Orthoses provide protected motion within a controlled range, prevent or reduce severity of injury, prevent or relieve contracture, allow lax ligaments and joint capsules to shorten, and provide functional stability for an unstable limb segment. These devices should not be seen as a replacement for surgery, but complementary or adjunctive. They can be designed to restrict, block, enable, or guide range of motion. They can absorb, store, and return energy. They may provide progressive, controlled dynamic return to motion. They can block one plane of motion while allowing another to persist. They may compensate for limb length discrepancy. Importantly, these devices do not create dependency or atrophy unless intended or is an unavoidable consequence of severe injury.
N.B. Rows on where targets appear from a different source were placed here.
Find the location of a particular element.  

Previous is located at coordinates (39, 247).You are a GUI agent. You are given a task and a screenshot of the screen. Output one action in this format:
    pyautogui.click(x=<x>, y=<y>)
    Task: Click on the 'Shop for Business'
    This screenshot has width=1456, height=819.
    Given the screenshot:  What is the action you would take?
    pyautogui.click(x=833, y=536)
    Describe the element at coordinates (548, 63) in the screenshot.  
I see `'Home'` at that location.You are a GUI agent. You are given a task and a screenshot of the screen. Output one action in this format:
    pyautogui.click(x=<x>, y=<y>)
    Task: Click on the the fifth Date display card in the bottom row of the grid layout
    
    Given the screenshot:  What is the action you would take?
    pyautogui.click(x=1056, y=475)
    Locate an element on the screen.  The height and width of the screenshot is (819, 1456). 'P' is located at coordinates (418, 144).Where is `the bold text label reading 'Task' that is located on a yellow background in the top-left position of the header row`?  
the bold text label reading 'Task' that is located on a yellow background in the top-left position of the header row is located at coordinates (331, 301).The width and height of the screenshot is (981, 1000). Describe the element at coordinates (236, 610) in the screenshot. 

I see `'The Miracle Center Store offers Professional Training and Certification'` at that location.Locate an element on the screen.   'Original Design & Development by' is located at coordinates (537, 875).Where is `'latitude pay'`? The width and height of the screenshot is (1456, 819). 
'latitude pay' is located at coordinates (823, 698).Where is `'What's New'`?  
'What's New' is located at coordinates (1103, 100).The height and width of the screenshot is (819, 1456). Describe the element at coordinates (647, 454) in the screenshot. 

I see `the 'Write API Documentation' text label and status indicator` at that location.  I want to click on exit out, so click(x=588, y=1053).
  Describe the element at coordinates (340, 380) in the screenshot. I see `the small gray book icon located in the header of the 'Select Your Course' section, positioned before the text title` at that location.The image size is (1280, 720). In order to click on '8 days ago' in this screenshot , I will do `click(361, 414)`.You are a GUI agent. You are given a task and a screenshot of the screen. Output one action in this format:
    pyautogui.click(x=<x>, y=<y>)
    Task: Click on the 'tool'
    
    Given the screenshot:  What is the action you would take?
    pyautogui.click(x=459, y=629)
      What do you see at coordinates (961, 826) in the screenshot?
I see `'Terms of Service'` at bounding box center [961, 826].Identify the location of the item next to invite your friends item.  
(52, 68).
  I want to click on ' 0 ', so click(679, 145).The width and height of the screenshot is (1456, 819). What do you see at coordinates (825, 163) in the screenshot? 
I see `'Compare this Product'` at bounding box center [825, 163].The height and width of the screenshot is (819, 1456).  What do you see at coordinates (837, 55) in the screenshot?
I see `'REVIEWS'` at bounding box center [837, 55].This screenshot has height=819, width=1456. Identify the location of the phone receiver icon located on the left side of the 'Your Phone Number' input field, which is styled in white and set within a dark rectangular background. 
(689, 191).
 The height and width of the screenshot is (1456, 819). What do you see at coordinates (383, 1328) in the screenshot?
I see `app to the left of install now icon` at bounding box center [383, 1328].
There are many conditions amenable to prescription orthoses. Orthoses can be used as preoperative, postoperative, or “no-operative” solutions. In cases where surgery must be delayed, they can provide interim support, protect the limb, allow more comfortable and mechanically appropriate ambulation, and minimize disuse atrophy. In a postoperative situation, orthoses can provide a safe, effective, and dynamic alternative to traditional casting. Orthoses are also used when surgery is not possible. This might include patients who are poor anesthetic candidates, patients with comorbidities precluding surgery, the aged, injuries for which there is no surgical correction, and families with financial limitations, among others. These “no-operative” patients represent a large and heretofore underserved population.